The answer must restate every entry exactly as it appears.
........
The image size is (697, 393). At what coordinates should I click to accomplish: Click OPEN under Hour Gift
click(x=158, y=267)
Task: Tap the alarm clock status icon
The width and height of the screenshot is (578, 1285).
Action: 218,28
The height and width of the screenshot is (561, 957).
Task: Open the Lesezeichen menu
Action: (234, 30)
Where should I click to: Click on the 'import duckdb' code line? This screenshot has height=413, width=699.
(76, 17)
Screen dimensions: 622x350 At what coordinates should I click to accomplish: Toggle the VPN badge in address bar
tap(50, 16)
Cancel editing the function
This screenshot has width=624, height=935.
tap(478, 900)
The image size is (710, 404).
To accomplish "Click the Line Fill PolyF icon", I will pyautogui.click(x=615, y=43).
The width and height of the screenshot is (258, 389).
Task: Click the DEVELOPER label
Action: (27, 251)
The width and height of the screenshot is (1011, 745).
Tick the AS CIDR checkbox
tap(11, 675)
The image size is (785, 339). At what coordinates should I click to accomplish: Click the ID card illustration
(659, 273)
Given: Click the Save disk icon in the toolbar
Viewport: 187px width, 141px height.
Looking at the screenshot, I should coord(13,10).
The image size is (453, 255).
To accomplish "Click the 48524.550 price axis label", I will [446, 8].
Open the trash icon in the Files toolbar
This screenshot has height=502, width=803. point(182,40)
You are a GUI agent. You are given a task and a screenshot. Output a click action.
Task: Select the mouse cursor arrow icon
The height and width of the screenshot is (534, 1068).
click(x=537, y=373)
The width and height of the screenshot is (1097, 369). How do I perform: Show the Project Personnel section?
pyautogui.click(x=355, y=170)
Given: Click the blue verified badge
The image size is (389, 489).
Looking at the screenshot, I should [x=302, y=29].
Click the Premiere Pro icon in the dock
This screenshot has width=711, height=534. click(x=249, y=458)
........
__TASK RESPONSE__:
The image size is (697, 393). At what coordinates should I click to accomplish: Click OPEN under Hour Gift
click(x=158, y=267)
Task: Tap the alarm clock status icon
The width and height of the screenshot is (578, 1285).
Action: 218,28
The height and width of the screenshot is (561, 957).
Task: Open the Lesezeichen menu
Action: (234, 30)
Where should I click to: Click on the 'import duckdb' code line? This screenshot has height=413, width=699.
(76, 17)
Screen dimensions: 622x350 At what coordinates should I click to accomplish: Toggle the VPN badge in address bar
tap(50, 16)
Cancel editing the function
This screenshot has width=624, height=935.
tap(478, 900)
The image size is (710, 404).
To accomplish "Click the Line Fill PolyF icon", I will pyautogui.click(x=615, y=43).
The width and height of the screenshot is (258, 389).
Task: Click the DEVELOPER label
Action: (27, 251)
The width and height of the screenshot is (1011, 745).
Tick the AS CIDR checkbox
tap(11, 675)
The image size is (785, 339). At what coordinates should I click to accomplish: Click the ID card illustration
(659, 273)
Given: Click the Save disk icon in the toolbar
Viewport: 187px width, 141px height.
Looking at the screenshot, I should coord(13,10).
The image size is (453, 255).
To accomplish "Click the 48524.550 price axis label", I will [446, 8].
Open the trash icon in the Files toolbar
This screenshot has height=502, width=803. point(182,40)
You are a GUI agent. You are given a task and a screenshot. Output a click action.
Task: Select the mouse cursor arrow icon
The height and width of the screenshot is (534, 1068).
click(x=537, y=373)
The width and height of the screenshot is (1097, 369). How do I perform: Show the Project Personnel section?
pyautogui.click(x=355, y=170)
Given: Click the blue verified badge
The image size is (389, 489).
Looking at the screenshot, I should [x=302, y=29].
Click the Premiere Pro icon in the dock
This screenshot has width=711, height=534. click(x=249, y=458)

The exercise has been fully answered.